#### RECORDS FOR THE TASK:

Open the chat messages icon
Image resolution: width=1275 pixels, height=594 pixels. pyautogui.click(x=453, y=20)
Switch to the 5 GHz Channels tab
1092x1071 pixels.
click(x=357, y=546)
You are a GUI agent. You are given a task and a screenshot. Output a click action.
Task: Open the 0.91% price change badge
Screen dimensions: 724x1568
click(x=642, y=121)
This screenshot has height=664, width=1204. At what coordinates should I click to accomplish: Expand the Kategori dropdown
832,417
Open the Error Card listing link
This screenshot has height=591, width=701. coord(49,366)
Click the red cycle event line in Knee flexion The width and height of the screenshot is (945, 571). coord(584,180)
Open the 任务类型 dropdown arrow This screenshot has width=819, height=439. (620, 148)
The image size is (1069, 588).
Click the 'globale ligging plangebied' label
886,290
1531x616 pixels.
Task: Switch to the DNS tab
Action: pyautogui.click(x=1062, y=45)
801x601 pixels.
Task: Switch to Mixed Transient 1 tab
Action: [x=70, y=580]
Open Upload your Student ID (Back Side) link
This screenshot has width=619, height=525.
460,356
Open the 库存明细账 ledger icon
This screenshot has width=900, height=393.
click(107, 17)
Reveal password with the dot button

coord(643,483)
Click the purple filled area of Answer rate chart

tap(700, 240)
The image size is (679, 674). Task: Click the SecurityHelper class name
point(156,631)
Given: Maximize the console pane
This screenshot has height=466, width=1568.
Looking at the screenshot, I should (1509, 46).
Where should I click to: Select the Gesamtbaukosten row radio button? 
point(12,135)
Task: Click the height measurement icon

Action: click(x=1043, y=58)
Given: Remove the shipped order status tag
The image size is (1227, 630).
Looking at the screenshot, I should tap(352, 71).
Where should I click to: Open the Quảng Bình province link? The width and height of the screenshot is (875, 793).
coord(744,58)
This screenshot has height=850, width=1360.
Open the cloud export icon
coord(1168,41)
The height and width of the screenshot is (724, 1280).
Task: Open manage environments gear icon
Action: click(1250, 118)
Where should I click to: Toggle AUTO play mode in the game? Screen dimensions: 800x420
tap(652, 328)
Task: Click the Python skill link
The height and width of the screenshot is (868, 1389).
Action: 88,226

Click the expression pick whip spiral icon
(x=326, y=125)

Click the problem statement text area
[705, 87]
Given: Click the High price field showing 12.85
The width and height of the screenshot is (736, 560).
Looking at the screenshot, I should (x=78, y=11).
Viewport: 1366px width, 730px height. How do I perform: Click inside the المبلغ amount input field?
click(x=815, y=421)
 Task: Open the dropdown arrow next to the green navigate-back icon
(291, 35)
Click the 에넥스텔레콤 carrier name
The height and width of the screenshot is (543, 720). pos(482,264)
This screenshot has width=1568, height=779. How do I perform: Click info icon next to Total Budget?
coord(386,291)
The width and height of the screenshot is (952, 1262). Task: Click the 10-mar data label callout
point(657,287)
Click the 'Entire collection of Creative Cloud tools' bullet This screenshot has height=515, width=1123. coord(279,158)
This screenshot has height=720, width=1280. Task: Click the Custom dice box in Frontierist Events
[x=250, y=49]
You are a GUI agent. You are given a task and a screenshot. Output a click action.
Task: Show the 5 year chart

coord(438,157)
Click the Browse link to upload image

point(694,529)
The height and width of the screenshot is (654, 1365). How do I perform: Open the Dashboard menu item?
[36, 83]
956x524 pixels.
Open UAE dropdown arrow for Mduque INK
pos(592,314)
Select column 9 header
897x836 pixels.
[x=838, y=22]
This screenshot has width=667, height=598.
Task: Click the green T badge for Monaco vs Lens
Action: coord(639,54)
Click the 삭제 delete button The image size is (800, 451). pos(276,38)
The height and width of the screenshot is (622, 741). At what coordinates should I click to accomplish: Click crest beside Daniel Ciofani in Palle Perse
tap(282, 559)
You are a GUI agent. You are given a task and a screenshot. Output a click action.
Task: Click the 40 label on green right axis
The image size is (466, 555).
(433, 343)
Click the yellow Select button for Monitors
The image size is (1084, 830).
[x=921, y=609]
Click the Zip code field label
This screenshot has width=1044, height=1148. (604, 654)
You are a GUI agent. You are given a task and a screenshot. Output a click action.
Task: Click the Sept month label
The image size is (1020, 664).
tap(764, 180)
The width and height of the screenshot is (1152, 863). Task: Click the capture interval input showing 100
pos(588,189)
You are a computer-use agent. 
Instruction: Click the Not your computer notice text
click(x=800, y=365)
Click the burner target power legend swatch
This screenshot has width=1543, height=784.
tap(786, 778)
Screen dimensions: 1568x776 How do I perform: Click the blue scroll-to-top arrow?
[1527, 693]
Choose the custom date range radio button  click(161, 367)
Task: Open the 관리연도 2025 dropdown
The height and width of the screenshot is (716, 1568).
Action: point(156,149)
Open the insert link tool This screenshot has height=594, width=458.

#### WORK REQUEST:
Please reproduce all of the entries above exactly as they appear.

#### OUTPUT OF THE TASK:
Open the chat messages icon
Image resolution: width=1275 pixels, height=594 pixels. pyautogui.click(x=453, y=20)
Switch to the 5 GHz Channels tab
1092x1071 pixels.
click(x=357, y=546)
You are a GUI agent. You are given a task and a screenshot. Output a click action.
Task: Open the 0.91% price change badge
Screen dimensions: 724x1568
click(x=642, y=121)
This screenshot has height=664, width=1204. At what coordinates should I click to accomplish: Expand the Kategori dropdown
832,417
Open the Error Card listing link
This screenshot has height=591, width=701. coord(49,366)
Click the red cycle event line in Knee flexion The width and height of the screenshot is (945, 571). coord(584,180)
Open the 任务类型 dropdown arrow This screenshot has width=819, height=439. (620, 148)
The image size is (1069, 588).
Click the 'globale ligging plangebied' label
886,290
1531x616 pixels.
Task: Switch to the DNS tab
Action: pyautogui.click(x=1062, y=45)
801x601 pixels.
Task: Switch to Mixed Transient 1 tab
Action: [x=70, y=580]
Open Upload your Student ID (Back Side) link
This screenshot has width=619, height=525.
460,356
Open the 库存明细账 ledger icon
This screenshot has width=900, height=393.
click(107, 17)
Reveal password with the dot button

coord(643,483)
Click the purple filled area of Answer rate chart

tap(700, 240)
The image size is (679, 674). Task: Click the SecurityHelper class name
point(156,631)
Given: Maximize the console pane
This screenshot has height=466, width=1568.
Looking at the screenshot, I should (1509, 46).
Where should I click to: Select the Gesamtbaukosten row radio button? 
point(12,135)
Task: Click the height measurement icon

Action: click(x=1043, y=58)
Given: Remove the shipped order status tag
The image size is (1227, 630).
Looking at the screenshot, I should tap(352, 71).
Where should I click to: Open the Quảng Bình province link? The width and height of the screenshot is (875, 793).
coord(744,58)
This screenshot has height=850, width=1360.
Open the cloud export icon
coord(1168,41)
The height and width of the screenshot is (724, 1280).
Task: Open manage environments gear icon
Action: click(1250, 118)
Where should I click to: Toggle AUTO play mode in the game? Screen dimensions: 800x420
tap(652, 328)
Task: Click the Python skill link
The height and width of the screenshot is (868, 1389).
Action: 88,226

Click the expression pick whip spiral icon
(x=326, y=125)

Click the problem statement text area
[705, 87]
Given: Click the High price field showing 12.85
The width and height of the screenshot is (736, 560).
Looking at the screenshot, I should (x=78, y=11).
Viewport: 1366px width, 730px height. How do I perform: Click inside the المبلغ amount input field?
click(x=815, y=421)
 Task: Open the dropdown arrow next to the green navigate-back icon
(291, 35)
Click the 에넥스텔레콤 carrier name
The height and width of the screenshot is (543, 720). pos(482,264)
This screenshot has width=1568, height=779. How do I perform: Click info icon next to Total Budget?
coord(386,291)
The width and height of the screenshot is (952, 1262). Task: Click the 10-mar data label callout
point(657,287)
Click the 'Entire collection of Creative Cloud tools' bullet This screenshot has height=515, width=1123. coord(279,158)
This screenshot has height=720, width=1280. Task: Click the Custom dice box in Frontierist Events
[x=250, y=49]
You are a GUI agent. You are given a task and a screenshot. Output a click action.
Task: Show the 5 year chart

coord(438,157)
Click the Browse link to upload image

point(694,529)
The height and width of the screenshot is (654, 1365). How do I perform: Open the Dashboard menu item?
[36, 83]
956x524 pixels.
Open UAE dropdown arrow for Mduque INK
pos(592,314)
Select column 9 header
897x836 pixels.
[x=838, y=22]
This screenshot has width=667, height=598.
Task: Click the green T badge for Monaco vs Lens
Action: coord(639,54)
Click the 삭제 delete button The image size is (800, 451). pos(276,38)
The height and width of the screenshot is (622, 741). At what coordinates should I click to accomplish: Click crest beside Daniel Ciofani in Palle Perse
tap(282, 559)
You are a GUI agent. You are given a task and a screenshot. Output a click action.
Task: Click the 40 label on green right axis
The image size is (466, 555).
(433, 343)
Click the yellow Select button for Monitors
The image size is (1084, 830).
[x=921, y=609]
Click the Zip code field label
This screenshot has width=1044, height=1148. (604, 654)
You are a GUI agent. You are given a task and a screenshot. Output a click action.
Task: Click the Sept month label
The image size is (1020, 664).
tap(764, 180)
The width and height of the screenshot is (1152, 863). Task: Click the capture interval input showing 100
pos(588,189)
You are a computer-use agent. 
Instruction: Click the Not your computer notice text
click(x=800, y=365)
Click the burner target power legend swatch
This screenshot has width=1543, height=784.
tap(786, 778)
Screen dimensions: 1568x776 How do I perform: Click the blue scroll-to-top arrow?
[1527, 693]
Choose the custom date range radio button  click(161, 367)
Task: Open the 관리연도 2025 dropdown
The height and width of the screenshot is (716, 1568).
Action: point(156,149)
Open the insert link tool This screenshot has height=594, width=458.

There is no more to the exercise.